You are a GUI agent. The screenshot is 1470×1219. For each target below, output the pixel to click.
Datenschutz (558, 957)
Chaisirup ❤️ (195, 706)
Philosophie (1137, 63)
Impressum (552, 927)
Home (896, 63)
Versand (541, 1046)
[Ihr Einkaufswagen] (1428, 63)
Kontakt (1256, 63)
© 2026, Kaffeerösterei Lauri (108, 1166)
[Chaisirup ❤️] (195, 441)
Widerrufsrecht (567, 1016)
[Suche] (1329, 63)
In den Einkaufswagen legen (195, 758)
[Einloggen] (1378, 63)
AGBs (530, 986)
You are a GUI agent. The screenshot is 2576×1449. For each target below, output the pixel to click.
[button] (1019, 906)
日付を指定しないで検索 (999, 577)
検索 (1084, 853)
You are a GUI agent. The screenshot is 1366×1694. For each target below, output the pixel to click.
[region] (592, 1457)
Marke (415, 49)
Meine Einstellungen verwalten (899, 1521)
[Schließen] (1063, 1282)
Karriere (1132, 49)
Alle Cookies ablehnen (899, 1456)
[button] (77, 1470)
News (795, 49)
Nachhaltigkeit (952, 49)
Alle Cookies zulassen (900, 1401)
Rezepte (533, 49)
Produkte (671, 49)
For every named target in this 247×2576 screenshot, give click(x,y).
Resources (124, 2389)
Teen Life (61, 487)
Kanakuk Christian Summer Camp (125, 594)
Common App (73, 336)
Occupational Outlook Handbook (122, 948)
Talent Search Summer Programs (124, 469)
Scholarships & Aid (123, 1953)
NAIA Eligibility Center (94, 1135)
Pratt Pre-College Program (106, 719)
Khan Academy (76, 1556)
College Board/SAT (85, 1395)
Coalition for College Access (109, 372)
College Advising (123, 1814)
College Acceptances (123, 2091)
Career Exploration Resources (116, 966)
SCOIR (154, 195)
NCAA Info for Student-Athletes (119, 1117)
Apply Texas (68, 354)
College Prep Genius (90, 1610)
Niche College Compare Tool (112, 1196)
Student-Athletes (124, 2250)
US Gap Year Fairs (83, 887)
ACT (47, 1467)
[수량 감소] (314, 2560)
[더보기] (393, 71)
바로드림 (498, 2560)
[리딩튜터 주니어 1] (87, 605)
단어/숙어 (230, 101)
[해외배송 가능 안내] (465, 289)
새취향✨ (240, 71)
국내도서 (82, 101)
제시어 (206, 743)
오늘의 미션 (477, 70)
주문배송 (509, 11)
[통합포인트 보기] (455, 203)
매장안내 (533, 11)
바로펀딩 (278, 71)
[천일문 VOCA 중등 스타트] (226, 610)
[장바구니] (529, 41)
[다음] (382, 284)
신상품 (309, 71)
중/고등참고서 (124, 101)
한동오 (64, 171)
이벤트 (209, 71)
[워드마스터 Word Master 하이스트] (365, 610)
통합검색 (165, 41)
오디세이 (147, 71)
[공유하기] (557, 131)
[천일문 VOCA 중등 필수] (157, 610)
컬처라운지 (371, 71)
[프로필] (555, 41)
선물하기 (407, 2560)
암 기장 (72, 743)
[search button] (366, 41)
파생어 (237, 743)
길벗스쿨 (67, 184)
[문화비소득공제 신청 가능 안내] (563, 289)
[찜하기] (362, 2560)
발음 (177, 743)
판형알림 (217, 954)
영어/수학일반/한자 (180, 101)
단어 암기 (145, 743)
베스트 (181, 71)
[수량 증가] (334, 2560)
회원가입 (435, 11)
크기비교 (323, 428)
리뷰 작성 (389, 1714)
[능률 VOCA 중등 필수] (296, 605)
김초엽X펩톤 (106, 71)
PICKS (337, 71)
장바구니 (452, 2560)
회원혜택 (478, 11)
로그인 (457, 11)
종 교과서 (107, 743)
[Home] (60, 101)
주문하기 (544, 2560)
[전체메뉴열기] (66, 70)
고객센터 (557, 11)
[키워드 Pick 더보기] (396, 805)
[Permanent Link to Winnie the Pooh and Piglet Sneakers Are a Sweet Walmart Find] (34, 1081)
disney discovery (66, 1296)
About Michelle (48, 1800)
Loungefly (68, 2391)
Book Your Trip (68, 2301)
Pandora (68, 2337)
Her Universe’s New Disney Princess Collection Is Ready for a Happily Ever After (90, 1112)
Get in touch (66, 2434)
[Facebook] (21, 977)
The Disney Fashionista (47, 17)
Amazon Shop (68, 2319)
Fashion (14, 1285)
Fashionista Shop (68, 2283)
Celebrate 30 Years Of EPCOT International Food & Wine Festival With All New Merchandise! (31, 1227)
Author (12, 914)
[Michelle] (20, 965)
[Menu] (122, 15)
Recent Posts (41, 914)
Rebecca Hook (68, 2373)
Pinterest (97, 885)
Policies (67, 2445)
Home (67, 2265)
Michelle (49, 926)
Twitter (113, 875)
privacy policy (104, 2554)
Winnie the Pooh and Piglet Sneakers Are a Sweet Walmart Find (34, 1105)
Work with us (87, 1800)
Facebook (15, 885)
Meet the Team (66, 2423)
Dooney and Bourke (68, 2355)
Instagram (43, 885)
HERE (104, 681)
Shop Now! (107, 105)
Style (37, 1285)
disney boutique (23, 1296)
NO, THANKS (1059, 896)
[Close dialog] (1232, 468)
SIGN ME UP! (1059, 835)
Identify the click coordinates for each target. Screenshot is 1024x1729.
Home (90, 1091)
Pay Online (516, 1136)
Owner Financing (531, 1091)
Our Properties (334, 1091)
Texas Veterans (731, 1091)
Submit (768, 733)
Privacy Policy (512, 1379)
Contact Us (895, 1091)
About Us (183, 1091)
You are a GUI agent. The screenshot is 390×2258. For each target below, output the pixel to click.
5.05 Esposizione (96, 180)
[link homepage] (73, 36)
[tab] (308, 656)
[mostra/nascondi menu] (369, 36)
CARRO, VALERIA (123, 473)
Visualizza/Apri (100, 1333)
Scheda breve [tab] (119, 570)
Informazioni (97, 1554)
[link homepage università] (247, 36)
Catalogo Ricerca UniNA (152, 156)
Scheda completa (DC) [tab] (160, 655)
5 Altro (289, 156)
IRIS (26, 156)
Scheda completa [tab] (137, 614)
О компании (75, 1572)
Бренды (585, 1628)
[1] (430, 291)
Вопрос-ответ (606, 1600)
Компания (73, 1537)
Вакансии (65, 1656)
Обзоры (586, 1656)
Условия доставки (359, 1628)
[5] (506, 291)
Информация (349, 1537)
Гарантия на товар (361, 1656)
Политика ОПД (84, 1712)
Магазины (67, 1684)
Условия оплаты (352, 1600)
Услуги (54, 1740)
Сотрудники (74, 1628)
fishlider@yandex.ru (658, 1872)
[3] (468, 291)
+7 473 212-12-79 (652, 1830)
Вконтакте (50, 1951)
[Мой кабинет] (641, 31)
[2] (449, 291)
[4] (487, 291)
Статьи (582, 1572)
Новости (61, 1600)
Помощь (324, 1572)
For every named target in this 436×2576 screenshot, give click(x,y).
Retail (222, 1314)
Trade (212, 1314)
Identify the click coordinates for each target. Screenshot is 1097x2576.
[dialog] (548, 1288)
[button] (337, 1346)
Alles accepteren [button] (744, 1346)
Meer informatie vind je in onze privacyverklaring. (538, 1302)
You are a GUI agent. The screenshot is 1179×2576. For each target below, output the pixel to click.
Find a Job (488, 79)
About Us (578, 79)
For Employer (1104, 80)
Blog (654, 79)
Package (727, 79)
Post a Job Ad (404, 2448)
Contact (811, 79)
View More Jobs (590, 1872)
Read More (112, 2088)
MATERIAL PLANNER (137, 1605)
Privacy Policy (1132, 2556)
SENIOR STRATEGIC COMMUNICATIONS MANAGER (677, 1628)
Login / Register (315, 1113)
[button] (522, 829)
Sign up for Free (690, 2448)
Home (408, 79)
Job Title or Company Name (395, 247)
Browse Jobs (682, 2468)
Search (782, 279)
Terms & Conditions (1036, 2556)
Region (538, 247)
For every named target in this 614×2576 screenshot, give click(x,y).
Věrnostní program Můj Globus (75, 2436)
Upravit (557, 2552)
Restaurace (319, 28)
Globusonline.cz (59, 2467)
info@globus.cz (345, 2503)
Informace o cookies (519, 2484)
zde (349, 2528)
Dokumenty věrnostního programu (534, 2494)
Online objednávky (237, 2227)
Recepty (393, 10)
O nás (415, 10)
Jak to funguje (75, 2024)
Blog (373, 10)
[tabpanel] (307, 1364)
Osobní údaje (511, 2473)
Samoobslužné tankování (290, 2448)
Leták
━━━━━━━━━━━━━━━━
[WHAT YOU HAVE TO DO]: Please return only the lines above, starting at the line that has "Find (34, 1105)" and ending at the line that has "Package (727, 79)", keeping both and leaving each one unchanged.

[WRITTEN SOLUTION]:
Winnie the Pooh and Piglet Sneakers Are a Sweet Walmart Find (34, 1105)
Work with us (87, 1800)
Facebook (15, 885)
Meet the Team (66, 2423)
Dooney and Bourke (68, 2355)
Instagram (43, 885)
HERE (104, 681)
Shop Now! (107, 105)
Style (37, 1285)
disney boutique (23, 1296)
NO, THANKS (1059, 896)
[Close dialog] (1232, 468)
SIGN ME UP! (1059, 835)
Identify the click coordinates for each target. Screenshot is 1024x1729.
Home (90, 1091)
Pay Online (516, 1136)
Owner Financing (531, 1091)
Our Properties (334, 1091)
Texas Veterans (731, 1091)
Submit (768, 733)
Privacy Policy (512, 1379)
Contact Us (895, 1091)
About Us (183, 1091)
You are a GUI agent. The screenshot is 390×2258. For each target below, output the pixel to click.
5.05 Esposizione (96, 180)
[link homepage] (73, 36)
[tab] (308, 656)
[mostra/nascondi menu] (369, 36)
CARRO, VALERIA (123, 473)
Visualizza/Apri (100, 1333)
Scheda breve [tab] (119, 570)
Informazioni (97, 1554)
[link homepage università] (247, 36)
Catalogo Ricerca UniNA (152, 156)
Scheda completa (DC) [tab] (160, 655)
5 Altro (289, 156)
IRIS (26, 156)
Scheda completa [tab] (137, 614)
О компании (75, 1572)
Бренды (585, 1628)
[1] (430, 291)
Вопрос-ответ (606, 1600)
Компания (73, 1537)
Вакансии (65, 1656)
Обзоры (586, 1656)
Условия доставки (359, 1628)
[5] (506, 291)
Информация (349, 1537)
Гарантия на товар (361, 1656)
Политика ОПД (84, 1712)
Магазины (67, 1684)
Условия оплаты (352, 1600)
Услуги (54, 1740)
Сотрудники (74, 1628)
fishlider@yandex.ru (658, 1872)
[3] (468, 291)
+7 473 212-12-79 (652, 1830)
Вконтакте (50, 1951)
[Мой кабинет] (641, 31)
[2] (449, 291)
[4] (487, 291)
Статьи (582, 1572)
Новости (61, 1600)
Помощь (324, 1572)
For every named target in this 436×2576 screenshot, give click(x,y).
Retail (222, 1314)
Trade (212, 1314)
Identify the click coordinates for each target. Screenshot is 1097x2576.
[dialog] (548, 1288)
[button] (337, 1346)
Alles accepteren [button] (744, 1346)
Meer informatie vind je in onze privacyverklaring. (538, 1302)
You are a GUI agent. The screenshot is 1179×2576. For each target below, output the pixel to click.
Find a Job (488, 79)
About Us (578, 79)
For Employer (1104, 80)
Blog (654, 79)
Package (727, 79)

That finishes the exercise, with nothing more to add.